Koru Sigorta Genel Müdürü Kasım Yılmaz, kefalet sigortası ile sigortacının, borçlu olan sigortalının zor duruma düşebilecek her türlü maddi durumuna karşı kefil olduğunu belirterek, "Borçlunun, kefalet poliçesinde tanımlanan borç yükümlülüğünü yerine getirememesine karşı, borçluya kefil olarak poliçede belirtilen alacaklıya (lehdara) karşı teminat sağlanmaktadır. Kurumlar ve tüzel kişiler kadar bireyler de ticari hayat içerisinde kefil olmakta veya kişilerden alınacak mal ve hizmet karşılığı teminat, depozito istenilmektedir. Mevcut koşullarda bireyler istenilen teminat veya depozitoyu ya nakit olarak ya da kredi kartlarındaki limitleri bloke ettirmek sureti ile sağlamaktadır" dedi. Bireylerin kefil olmak zorunda oldukları, nakit teminat veya depozito vermek zorunda oldukları durumlar için sigorta şirketlerinden kefalet sigortası alabileceğini anlatan Yılmaz, bunu alacaklıya (lehdara) sunabileceklerini de söyledi.
BÜYÜK BİR PAZAR
Türkiye nüfusu dikkate alındığında, bireysel hizmet ve mal alımındaki ticaretin büyüklüğü düşünüldüğünde bireysel tarafta kefalet sigortası anlamında büyük bir pazarın bulunduğunu belirten Yılmaz, "Bireylerin kefalet sigortasından alacakları teminat rakamları kurumlar ve tüzel kişilere kıyasla daha düşük olacak olup bu da sigortalanabilir menfaat anlamında sigorta şirketleri tarafından daha kolay yönetilebilir ve büyük sayıların çalışacağı bir havuzu oluşturacaktır.

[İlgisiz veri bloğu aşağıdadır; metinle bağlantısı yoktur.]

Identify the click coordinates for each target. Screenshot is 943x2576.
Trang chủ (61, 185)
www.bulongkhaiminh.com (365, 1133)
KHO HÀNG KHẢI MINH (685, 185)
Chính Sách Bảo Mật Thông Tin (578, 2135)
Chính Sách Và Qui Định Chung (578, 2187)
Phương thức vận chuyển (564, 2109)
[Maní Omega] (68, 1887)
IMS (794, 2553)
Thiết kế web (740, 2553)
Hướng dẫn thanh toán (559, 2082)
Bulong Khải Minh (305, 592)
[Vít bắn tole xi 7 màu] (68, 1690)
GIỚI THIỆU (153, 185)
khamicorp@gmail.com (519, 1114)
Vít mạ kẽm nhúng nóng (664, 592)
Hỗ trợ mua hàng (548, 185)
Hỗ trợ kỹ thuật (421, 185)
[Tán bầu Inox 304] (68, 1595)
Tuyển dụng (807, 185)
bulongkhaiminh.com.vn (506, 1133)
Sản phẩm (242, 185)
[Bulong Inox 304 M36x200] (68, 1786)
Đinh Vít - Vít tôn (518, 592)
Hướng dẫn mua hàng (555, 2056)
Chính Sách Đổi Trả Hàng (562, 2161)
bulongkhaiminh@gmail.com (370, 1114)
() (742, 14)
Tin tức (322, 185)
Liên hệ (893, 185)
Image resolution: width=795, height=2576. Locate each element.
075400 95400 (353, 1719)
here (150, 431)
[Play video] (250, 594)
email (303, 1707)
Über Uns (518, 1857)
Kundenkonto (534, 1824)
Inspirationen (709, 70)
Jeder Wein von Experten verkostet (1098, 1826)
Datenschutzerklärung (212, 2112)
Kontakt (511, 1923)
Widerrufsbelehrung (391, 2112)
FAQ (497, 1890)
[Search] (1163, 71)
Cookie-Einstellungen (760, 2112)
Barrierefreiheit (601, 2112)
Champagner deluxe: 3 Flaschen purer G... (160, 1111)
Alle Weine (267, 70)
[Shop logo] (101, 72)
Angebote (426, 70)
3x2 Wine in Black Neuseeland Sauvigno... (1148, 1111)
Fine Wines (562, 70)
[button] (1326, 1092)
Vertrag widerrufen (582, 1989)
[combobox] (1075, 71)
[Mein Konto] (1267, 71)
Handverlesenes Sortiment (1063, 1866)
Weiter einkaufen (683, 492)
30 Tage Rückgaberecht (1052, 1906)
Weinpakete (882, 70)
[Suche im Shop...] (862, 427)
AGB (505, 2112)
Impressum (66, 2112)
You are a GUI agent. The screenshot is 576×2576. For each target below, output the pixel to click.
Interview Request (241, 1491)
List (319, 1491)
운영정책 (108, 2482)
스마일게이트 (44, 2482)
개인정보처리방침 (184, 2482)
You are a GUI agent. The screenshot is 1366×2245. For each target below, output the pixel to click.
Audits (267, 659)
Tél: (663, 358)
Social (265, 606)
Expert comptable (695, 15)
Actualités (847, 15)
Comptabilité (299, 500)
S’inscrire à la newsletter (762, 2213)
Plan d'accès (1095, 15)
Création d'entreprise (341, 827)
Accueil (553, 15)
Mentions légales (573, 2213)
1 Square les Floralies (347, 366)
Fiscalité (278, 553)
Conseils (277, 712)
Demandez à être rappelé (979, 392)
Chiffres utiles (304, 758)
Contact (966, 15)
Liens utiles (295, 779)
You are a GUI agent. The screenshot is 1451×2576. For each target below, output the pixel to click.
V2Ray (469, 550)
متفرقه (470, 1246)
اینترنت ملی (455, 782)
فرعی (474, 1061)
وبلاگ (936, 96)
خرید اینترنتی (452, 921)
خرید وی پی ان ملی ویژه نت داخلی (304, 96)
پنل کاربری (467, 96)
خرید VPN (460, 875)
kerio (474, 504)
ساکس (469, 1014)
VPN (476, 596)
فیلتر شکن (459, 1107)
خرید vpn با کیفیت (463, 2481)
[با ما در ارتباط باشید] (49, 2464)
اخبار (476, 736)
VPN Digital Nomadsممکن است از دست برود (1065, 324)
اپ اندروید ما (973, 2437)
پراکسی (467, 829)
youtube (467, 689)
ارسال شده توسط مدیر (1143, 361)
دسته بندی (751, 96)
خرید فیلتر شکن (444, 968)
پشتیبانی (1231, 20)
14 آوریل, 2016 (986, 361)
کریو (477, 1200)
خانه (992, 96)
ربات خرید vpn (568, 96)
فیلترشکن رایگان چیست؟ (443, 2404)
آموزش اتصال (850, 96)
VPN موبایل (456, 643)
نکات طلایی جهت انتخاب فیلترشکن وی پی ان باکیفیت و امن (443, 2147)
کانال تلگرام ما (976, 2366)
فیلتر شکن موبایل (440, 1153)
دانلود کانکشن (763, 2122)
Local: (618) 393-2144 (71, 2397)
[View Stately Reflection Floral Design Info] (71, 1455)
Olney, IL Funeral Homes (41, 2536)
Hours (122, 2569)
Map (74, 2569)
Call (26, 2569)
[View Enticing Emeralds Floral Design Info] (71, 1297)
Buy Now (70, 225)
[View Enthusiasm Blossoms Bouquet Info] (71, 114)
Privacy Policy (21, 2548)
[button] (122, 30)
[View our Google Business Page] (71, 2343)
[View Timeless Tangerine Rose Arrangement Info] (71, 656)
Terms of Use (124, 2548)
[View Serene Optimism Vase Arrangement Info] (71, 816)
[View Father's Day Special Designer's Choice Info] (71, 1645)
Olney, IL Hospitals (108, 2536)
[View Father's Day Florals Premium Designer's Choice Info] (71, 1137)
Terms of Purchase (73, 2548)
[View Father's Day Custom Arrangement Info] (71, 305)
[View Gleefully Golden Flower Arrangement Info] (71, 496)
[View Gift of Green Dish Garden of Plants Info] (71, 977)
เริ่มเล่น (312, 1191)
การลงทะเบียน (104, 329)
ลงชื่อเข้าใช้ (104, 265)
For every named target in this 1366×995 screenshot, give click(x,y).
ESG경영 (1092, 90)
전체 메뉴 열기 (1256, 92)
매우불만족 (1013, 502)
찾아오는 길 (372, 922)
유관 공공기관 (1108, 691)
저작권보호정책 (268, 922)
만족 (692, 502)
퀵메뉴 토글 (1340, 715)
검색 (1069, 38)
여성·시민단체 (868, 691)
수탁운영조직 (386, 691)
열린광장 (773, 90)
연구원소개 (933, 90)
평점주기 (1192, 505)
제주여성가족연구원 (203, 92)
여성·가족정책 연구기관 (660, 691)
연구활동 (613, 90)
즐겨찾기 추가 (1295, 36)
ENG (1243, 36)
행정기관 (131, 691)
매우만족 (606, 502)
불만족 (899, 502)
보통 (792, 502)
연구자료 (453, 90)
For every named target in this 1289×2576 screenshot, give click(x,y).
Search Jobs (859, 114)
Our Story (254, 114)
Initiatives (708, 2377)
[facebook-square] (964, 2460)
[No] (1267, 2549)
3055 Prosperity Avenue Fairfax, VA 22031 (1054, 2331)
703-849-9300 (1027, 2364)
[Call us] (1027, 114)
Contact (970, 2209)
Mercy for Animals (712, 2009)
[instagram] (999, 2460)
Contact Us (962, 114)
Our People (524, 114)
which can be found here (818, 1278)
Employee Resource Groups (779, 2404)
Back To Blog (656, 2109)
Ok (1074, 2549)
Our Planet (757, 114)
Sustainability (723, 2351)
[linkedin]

Kefalet sigortası almak isteyen sigortalılardan kime teminat verilebileceği ve hangi limitle rizikonun üstlenileceği kişinin geçmiş ödeme performansına bakılarak değerlendirilmekte ve bu değerlendirme sonucunda ortaya çıkan skora göre teminat verilip verilemeyeceği ve teminat verilecek ise hangi limit ile teminat verilebileceği belirlenmektedir. Bireylerin ödeme performansları değerlendirilirken finansal kurumlardaki bilgilerin yanında finans dışı sektörlerdeki ödeme performansları da büyük önem arz etmektedir" ifadelerini kullandı.